• [WORK INSTRUCTION]: Reproduce the full listing below exactly. Do not include the pictures.

++++ INFORMATION GIVEN

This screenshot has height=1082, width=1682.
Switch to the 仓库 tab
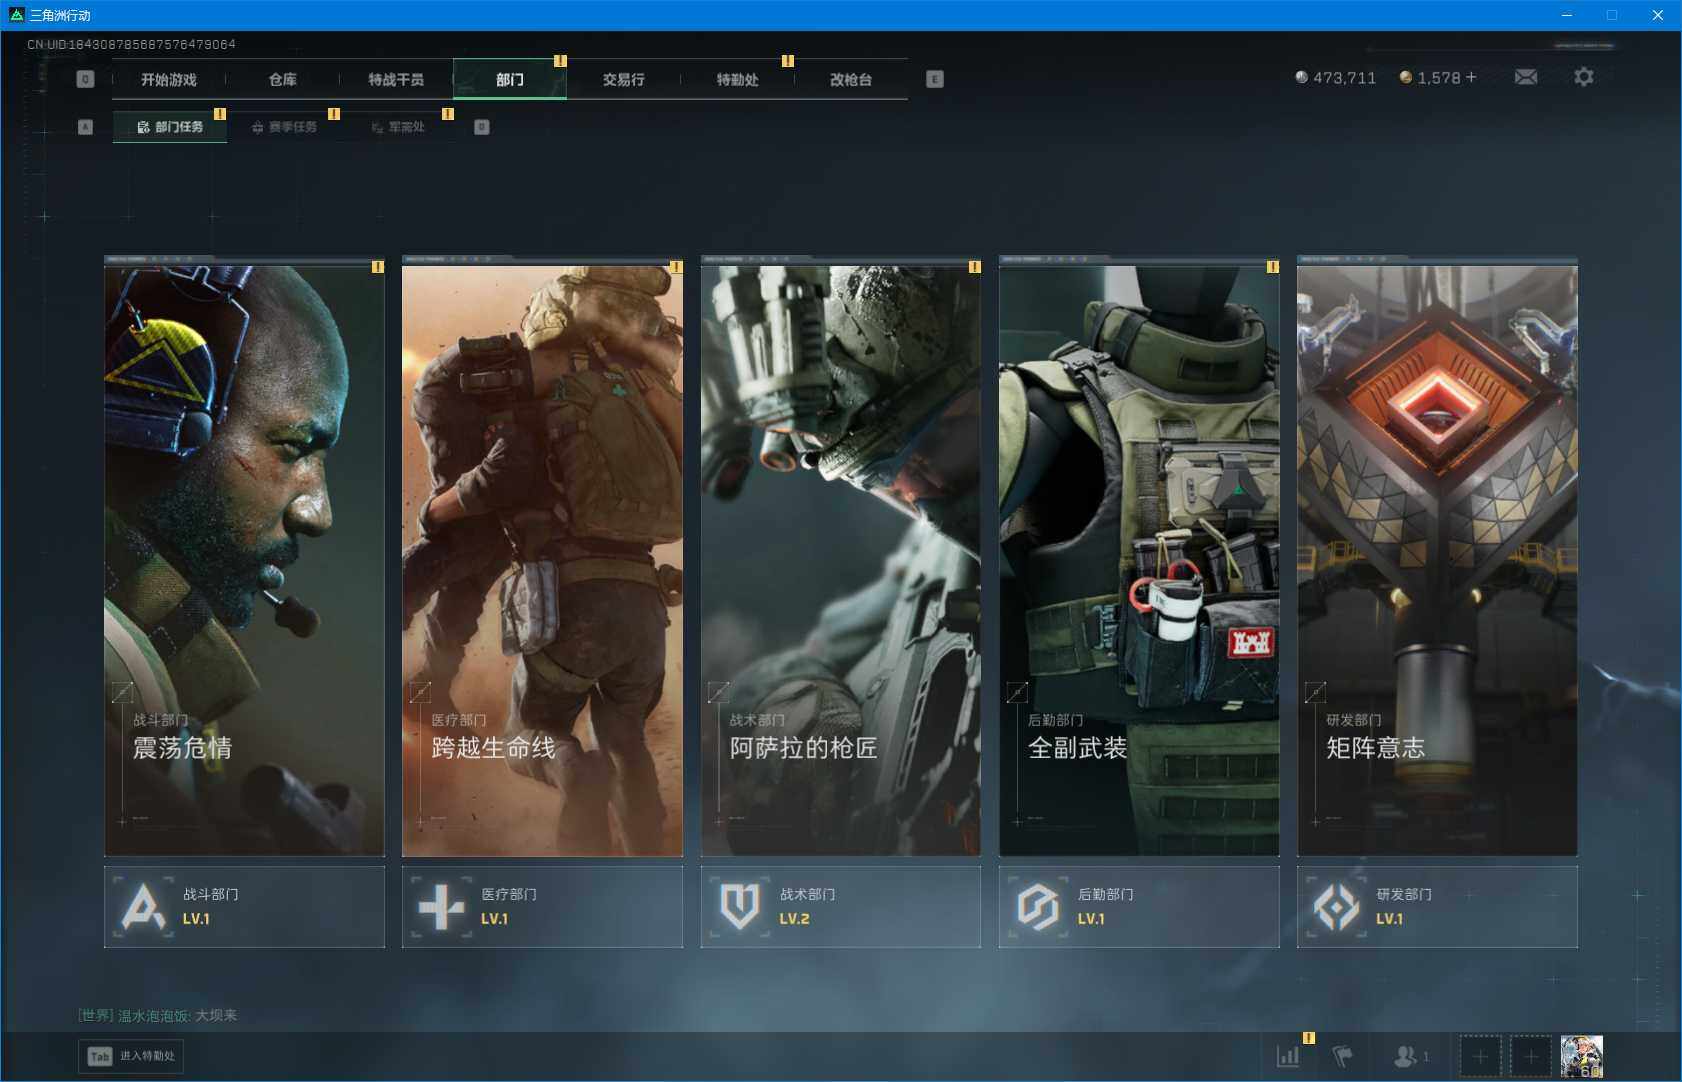pyautogui.click(x=282, y=79)
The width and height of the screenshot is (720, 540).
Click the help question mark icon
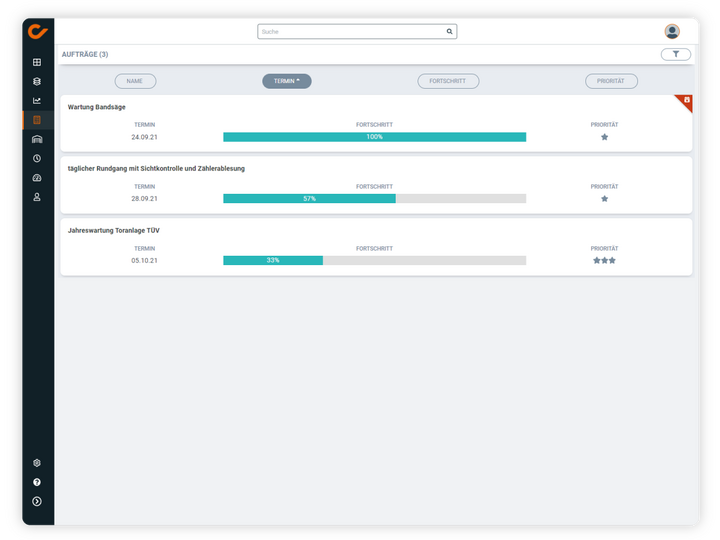coord(37,482)
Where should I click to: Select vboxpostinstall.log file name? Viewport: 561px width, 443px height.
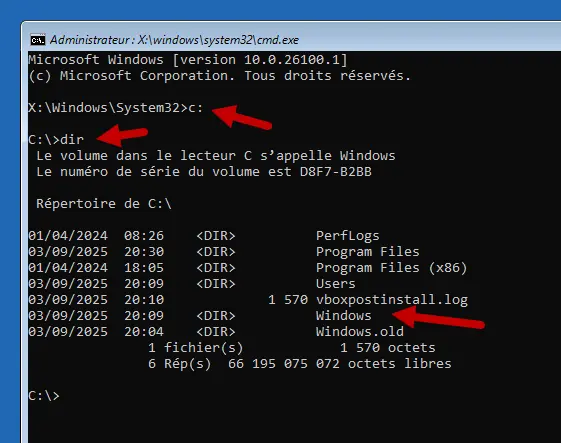click(x=392, y=300)
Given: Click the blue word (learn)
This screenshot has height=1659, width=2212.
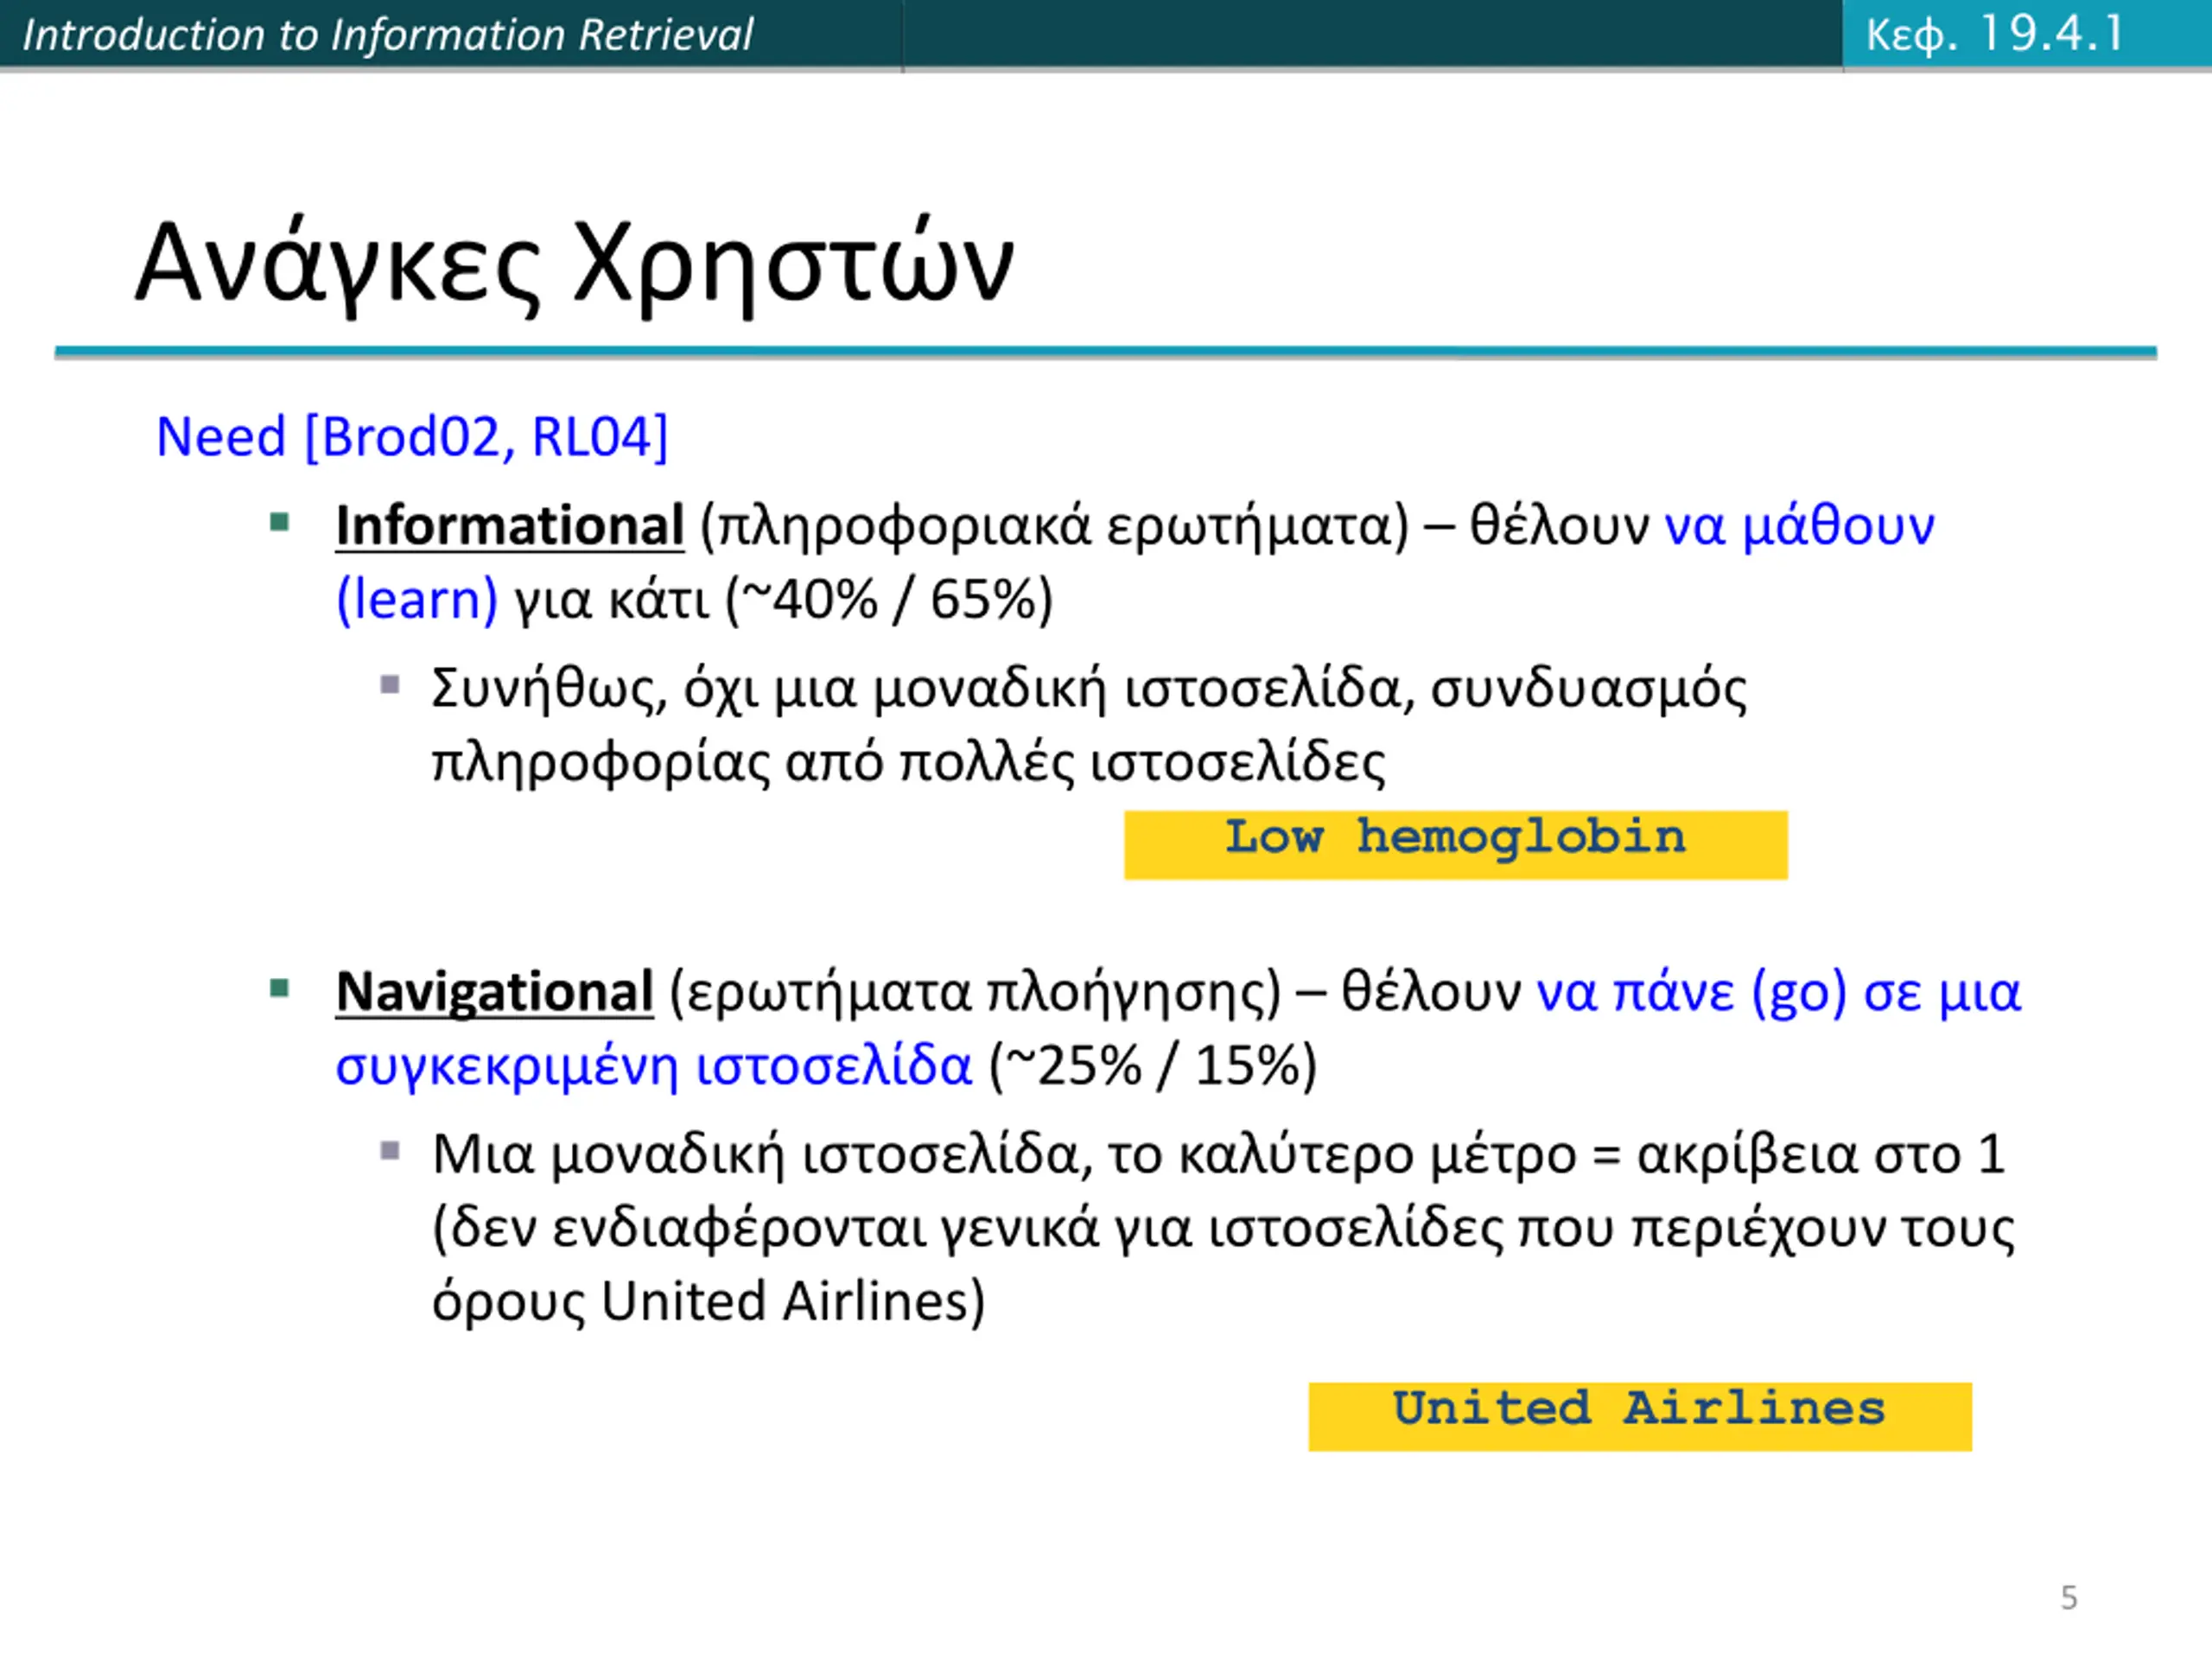Looking at the screenshot, I should 417,600.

++++++++

• [ANSWER BOX]:
This screenshot has height=1082, width=1682.
Switch to the 仓库 tab
pyautogui.click(x=282, y=79)
The width and height of the screenshot is (720, 540).
Click the help question mark icon
coord(37,482)
Where should I click to: Select vboxpostinstall.log file name? Viewport: 561px width, 443px height.
click(x=392, y=300)
Given: Click the blue word (learn)
This screenshot has height=1659, width=2212.
Looking at the screenshot, I should 417,600.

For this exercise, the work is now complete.